Assolutamente si.  Non a caso la Bibbia inizia con un furto (quello di Adamo ed Eva) e un omicidio (Caino e Abele): l’uomo in qualche modo ha rubato la sua libertà; da qui Dio gli dice «io non ti abbandono». E tutta la Bibbia è la storia del rapporto di amore tra Dio e l’uomo, dove l’amore è condividere ciò che non si ha. L’uomo condivide la sua non totale libertà, e Dio condivide l’umanità facendosi uomo.

Da settimane ci ripetiamo «Tutto andrà bene». Nella catechesi di mercoledì è stato il Pontefice a dirci che «Con Dio possiamo davvero confidare che tutto andrà bene». Una speranza a cui possono aggrapparsi anche i carcerati?

Con i detenuti, durante la Quaresima, abbiamo riflettuto sul brano di Vangelo che racconta della morte di Lazzaro. Abbiamo letto di Gesù che piange per la morte dell’amico; abbiamo capito che noi siamo vivi ma magari il nostro cuore è fermo perché abbiamo fatto del male a qualcuno.
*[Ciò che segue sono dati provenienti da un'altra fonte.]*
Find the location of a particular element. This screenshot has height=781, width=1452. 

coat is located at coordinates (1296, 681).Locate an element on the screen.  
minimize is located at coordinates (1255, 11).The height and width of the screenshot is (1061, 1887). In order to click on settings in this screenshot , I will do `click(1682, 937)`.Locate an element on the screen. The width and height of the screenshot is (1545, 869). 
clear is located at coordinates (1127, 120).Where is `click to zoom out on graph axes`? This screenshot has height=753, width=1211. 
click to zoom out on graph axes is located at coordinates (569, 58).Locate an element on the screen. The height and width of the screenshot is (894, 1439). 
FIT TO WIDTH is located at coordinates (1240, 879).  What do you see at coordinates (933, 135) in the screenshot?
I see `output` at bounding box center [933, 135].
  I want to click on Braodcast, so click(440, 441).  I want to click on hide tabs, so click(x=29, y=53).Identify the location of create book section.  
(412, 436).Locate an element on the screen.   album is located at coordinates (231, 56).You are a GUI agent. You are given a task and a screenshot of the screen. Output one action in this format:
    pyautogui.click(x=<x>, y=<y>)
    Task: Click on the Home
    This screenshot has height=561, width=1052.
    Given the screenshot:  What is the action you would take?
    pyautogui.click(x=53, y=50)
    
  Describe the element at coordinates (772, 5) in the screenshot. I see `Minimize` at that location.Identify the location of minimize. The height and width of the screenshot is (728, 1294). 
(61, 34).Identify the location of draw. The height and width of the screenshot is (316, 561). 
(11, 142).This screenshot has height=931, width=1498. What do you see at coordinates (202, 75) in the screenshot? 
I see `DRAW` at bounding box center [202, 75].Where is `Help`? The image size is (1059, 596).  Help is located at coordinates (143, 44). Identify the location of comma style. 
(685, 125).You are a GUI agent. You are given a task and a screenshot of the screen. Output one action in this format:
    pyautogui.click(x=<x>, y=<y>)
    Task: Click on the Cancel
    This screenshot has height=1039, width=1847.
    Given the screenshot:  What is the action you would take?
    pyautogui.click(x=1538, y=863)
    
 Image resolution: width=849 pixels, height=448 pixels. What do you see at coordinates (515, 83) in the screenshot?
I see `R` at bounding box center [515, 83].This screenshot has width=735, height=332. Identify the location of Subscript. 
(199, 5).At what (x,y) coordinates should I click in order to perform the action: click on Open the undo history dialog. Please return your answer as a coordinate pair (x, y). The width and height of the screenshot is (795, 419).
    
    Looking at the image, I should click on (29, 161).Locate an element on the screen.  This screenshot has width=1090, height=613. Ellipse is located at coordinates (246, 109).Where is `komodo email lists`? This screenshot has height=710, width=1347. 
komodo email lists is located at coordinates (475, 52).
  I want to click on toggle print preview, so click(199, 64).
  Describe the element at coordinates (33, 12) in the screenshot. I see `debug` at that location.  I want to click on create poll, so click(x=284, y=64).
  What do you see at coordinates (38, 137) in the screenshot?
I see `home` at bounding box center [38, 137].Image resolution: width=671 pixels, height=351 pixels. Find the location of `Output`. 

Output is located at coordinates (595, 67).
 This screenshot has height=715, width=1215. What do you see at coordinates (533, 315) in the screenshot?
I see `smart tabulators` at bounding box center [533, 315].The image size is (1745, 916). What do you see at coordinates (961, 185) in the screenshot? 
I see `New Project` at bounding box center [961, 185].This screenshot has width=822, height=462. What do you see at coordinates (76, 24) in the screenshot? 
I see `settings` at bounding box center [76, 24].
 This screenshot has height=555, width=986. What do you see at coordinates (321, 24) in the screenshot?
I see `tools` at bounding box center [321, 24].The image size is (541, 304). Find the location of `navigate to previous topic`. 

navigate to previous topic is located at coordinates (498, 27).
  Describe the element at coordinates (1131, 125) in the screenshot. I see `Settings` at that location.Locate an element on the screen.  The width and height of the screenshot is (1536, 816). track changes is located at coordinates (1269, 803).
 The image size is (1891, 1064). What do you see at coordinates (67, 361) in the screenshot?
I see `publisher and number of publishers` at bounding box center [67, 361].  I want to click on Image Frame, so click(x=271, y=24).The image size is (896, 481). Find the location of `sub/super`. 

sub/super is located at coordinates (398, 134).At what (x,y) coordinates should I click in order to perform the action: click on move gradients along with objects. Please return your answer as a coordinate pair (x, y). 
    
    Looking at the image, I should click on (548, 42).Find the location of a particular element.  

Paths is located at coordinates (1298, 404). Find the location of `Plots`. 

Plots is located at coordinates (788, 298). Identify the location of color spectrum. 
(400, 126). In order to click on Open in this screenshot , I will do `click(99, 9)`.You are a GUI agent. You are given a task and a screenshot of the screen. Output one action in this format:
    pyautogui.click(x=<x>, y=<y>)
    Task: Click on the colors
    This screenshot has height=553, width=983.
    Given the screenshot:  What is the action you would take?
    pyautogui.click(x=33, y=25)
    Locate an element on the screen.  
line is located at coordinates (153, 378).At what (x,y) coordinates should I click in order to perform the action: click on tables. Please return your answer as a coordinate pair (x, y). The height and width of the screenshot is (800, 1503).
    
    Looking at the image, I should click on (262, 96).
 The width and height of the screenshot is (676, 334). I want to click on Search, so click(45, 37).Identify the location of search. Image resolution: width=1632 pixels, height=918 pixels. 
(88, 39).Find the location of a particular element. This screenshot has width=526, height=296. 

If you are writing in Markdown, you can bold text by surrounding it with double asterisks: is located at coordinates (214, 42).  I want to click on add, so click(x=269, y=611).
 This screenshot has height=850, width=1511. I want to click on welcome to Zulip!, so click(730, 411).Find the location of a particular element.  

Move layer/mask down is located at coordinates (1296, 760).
Gesù ci dice «io piango per questa tua morte però voglio donarti nuovamente la vita». Il ruolo del sacerdote all’interno del carcere, degli educatori e dei poliziotti è dunque quello di cercare di togliere le bende che legano i detenuti in modo che quando escano possano essere più liberi e risorgere a vita nuova. Questa è la speranza che ci indica anche papa Francesco.

Come si sta vivendo l’emergenza sanitaria dovuta al coronavirus?

Inizialmente i detenuti erano molto spaesati, non capivano la situazione esterna che ovviamente si ripercuoteva anche su di loro. Questa confusione ha provocato sommosse e disordini in diverse carceri italiane, ma non da noi. Il direttore e il comandante della polizia hanno fatto subito un incontro con i rappresentanti delle sezioni, spiegando loro la situazione esterna, chiarendo che la Nazione intera si stava chiudendo per cercare di limitare i contagi. Questo incontro è stato determinante per chiarire la situazione ed evitare possibili disagi. Fuori dal carcere è stato poi allestito un triage della protezione civile per coloro che come me entrano ed escono dalla struttura. All’interno sono state create due zone di quarantena, uno al maschile e uno al femminile, dove il detenuto appena arrestato deve trascorrere 15-20 giorni. Non abbiamo avuto nessuno contagio; se dovesse succedere sarebbe una tragedia.